The best cooling strategy is to overspec the discharge of your battery so far that you can wail on it all day and never notice a heat difference between ambient temp and battery temp, even in the low 5-10% range of the SOC where internal resistance exponentially climbs as you approach 0% SOC.
I started my ebike hobby out with 36v 20AH 20C lipos and a 250W motor. The voltage sag was about 0.1V on an 15A load. Then i moved to a 1500W build and saw ~0.5V on a 40A load. Still no perceptible heat. Only until i got into a build that did ~2500W continuous, 4000W peak, did i start seeing that pack get slightly warm and dropping a few volts under the full 80A load, although the battery was 6 years old by then, which is totally acceptable to me.
I generally recommend people take the maximum continuous C rating of any cell and cut it by 1/4th the rating. This will give you VERY long battery life, excellent discharge efficiency, no heat issues, maximum performance, maximum watt hours, and maximum range out of any cell. And as the pack ages and the internal resistance climbs, it still remains tough until the day it dies.
And in fact, if you ride in freezing conditions, nearly every lithium cell's internal resistance quadruples, so in freezing temps, only then will your pack start to operate like a commercial ebike pack.. IE only delivers 90% of promised range, 4+ volts of sag, etc.
OK, as far as rigidity goes.. the more your pack is 'one' with the frame, the better. Bolt/strap down/jam that into an enclosure as snug as you can get. This is super important for an 18650 pack with dozens if not >100 little interconnects that could, over time, separate due to constant vibration. The more the pack can move on a frame, the more you multiply the vibration as you smack potholes 'n crap on the road.
I've always used lipo packs so this is not a concern. My series-parallel interconnects are 10 gauge wires and there is zero movement between the pouch cell and the little circuit board that the pouches are welded to.

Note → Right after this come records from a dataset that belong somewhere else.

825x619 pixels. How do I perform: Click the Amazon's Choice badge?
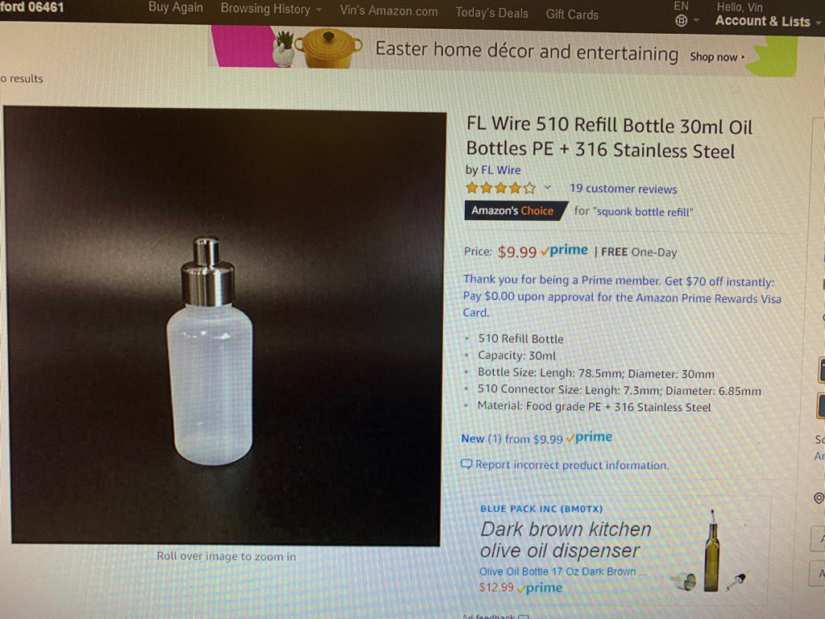tap(515, 210)
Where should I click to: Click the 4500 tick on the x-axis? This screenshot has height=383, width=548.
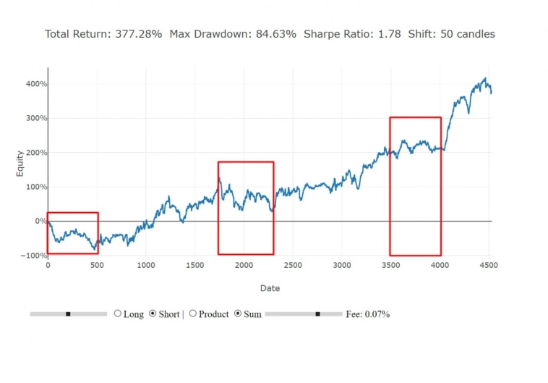pyautogui.click(x=488, y=265)
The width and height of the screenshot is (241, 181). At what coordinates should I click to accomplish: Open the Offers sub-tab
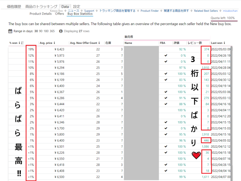point(60,14)
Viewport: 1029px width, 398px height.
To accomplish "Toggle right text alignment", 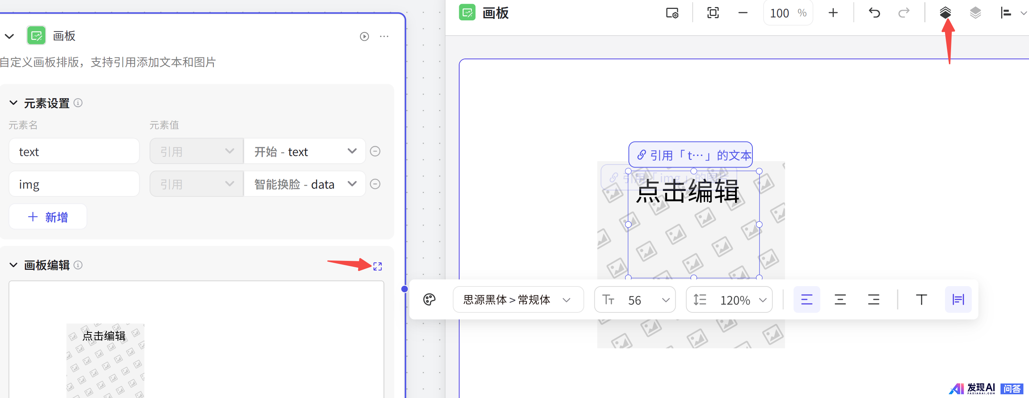I will click(874, 299).
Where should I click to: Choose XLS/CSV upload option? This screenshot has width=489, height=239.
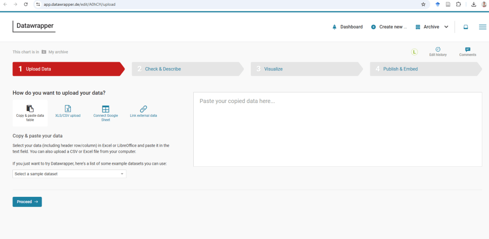click(68, 112)
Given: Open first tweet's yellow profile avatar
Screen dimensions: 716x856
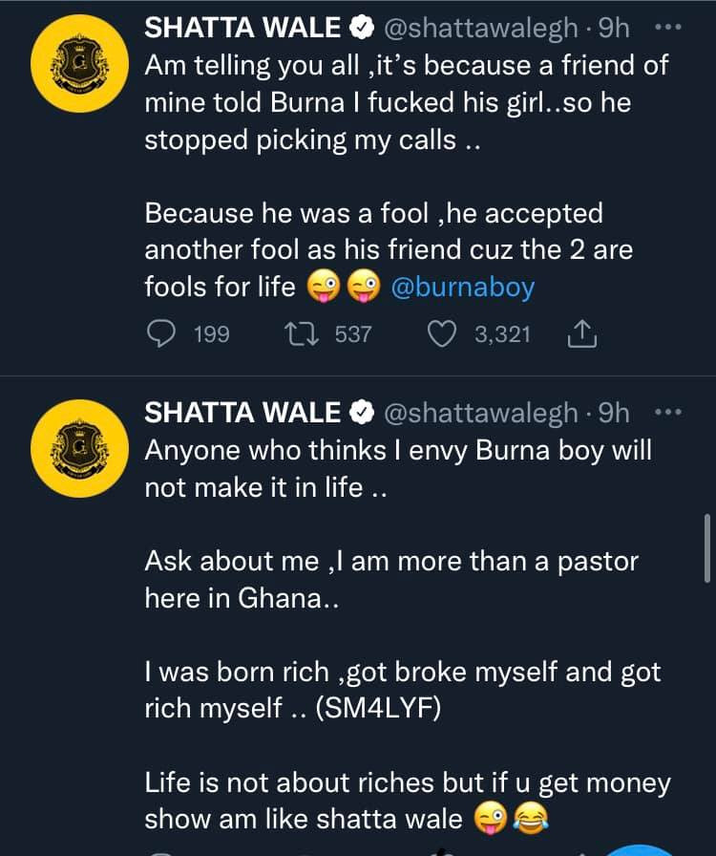Looking at the screenshot, I should [x=79, y=63].

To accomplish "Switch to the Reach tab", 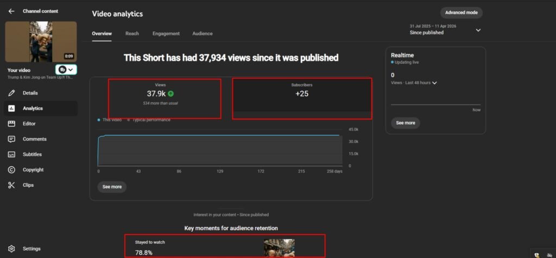I will 132,34.
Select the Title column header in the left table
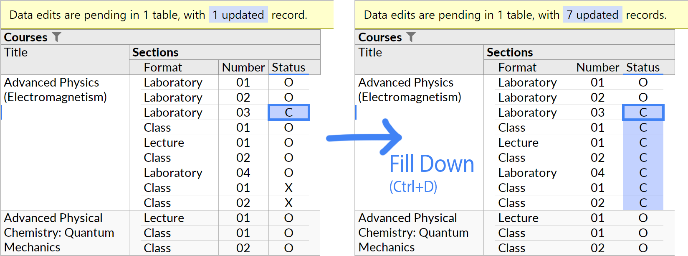The height and width of the screenshot is (256, 688). click(16, 52)
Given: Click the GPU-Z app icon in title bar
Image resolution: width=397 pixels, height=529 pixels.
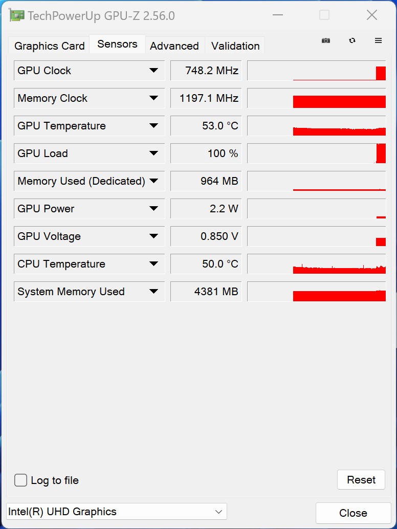Looking at the screenshot, I should point(17,15).
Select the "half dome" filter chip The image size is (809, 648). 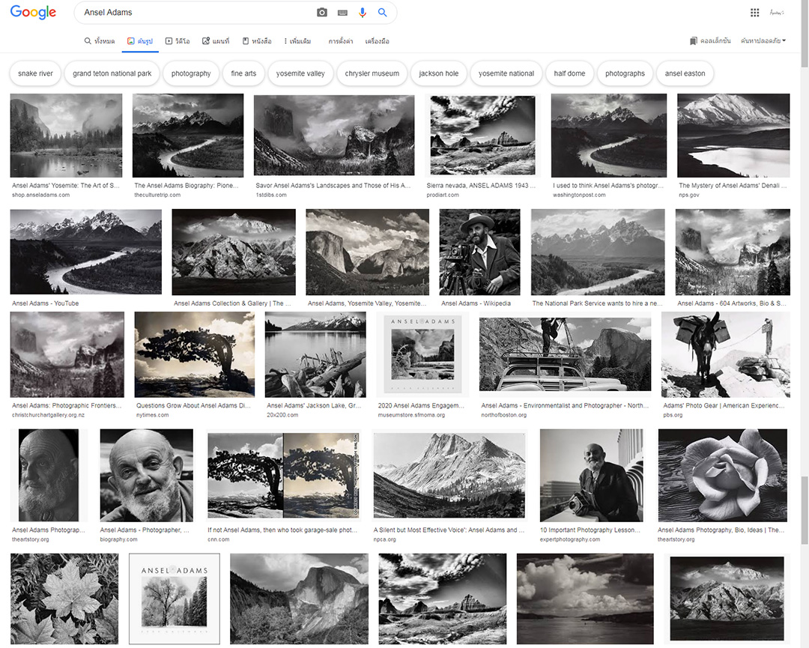pyautogui.click(x=569, y=73)
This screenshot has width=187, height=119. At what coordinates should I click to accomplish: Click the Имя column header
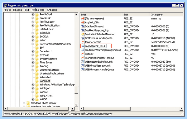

I would point the lipo packs upwards so that the interconnects never touched anything. In addition, i'd duct tape the packs together as tight as i could so that they were all one large assembly. Then throw tons of padding underneath so that as i hit potholes, the bottom of the cells have some kind of suspension.
I do not have as good of a solution for 18650's. You've got interconnects at the top and bottom of the cell. You've got tons of cells in parallel/series. I'd imagine that the best way to build an 18650 pack would be with spacers so that the spacers take the impact before the cells and interconnects get hit with the vibration. The larger/heavier the 18650 pack, the more this is a concern. But what do i know? i've never built an 18650 pack so i'm just playing the engineer version of fantasy baseball here.